Reproduce the listing below verbatim, starting with the line that contains "I will 901,113." and going on through the line that contains "Action: [x=194, y=74]", both included. Output only those lines.

> **Material for this task**:
○ ○ ○ ○ ○
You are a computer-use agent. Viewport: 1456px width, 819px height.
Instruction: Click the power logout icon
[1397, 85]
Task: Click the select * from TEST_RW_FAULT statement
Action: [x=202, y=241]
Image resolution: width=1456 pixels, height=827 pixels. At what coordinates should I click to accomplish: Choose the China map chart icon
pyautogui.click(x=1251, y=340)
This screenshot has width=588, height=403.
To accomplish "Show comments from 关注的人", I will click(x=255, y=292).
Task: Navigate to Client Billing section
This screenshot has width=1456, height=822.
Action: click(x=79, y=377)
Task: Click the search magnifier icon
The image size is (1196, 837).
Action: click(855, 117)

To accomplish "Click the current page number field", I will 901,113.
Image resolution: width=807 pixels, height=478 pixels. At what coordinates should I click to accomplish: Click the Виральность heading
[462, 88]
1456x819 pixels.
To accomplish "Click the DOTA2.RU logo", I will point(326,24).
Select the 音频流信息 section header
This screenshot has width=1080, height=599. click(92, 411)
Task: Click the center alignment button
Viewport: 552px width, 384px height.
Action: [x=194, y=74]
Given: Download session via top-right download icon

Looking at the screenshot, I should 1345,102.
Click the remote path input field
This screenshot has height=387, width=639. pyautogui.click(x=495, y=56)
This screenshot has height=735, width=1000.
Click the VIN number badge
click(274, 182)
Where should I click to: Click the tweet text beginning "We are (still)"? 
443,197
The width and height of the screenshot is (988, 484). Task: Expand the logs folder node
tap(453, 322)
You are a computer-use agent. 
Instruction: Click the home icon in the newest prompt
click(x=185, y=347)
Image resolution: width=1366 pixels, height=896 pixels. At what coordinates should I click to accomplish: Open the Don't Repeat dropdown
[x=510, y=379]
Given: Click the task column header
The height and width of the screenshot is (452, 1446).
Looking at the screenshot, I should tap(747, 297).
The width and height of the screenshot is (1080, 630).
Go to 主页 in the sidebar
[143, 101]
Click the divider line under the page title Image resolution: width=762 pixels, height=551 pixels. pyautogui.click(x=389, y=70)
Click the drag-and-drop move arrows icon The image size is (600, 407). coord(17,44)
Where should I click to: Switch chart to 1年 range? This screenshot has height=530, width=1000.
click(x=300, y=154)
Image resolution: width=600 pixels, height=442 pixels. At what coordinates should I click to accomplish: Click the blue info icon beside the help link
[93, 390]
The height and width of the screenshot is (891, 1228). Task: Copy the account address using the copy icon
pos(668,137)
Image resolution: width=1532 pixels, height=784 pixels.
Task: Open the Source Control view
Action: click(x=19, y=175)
○ ○ ○ ○ ○
> **Solved exercise**:
To accomplish "Click the current page number field", I will 901,113.
Image resolution: width=807 pixels, height=478 pixels. At what coordinates should I click to accomplish: Click the Виральность heading
[462, 88]
1456x819 pixels.
To accomplish "Click the DOTA2.RU logo", I will point(326,24).
Select the 音频流信息 section header
This screenshot has width=1080, height=599. click(92, 411)
Task: Click the center alignment button
Viewport: 552px width, 384px height.
Action: [x=194, y=74]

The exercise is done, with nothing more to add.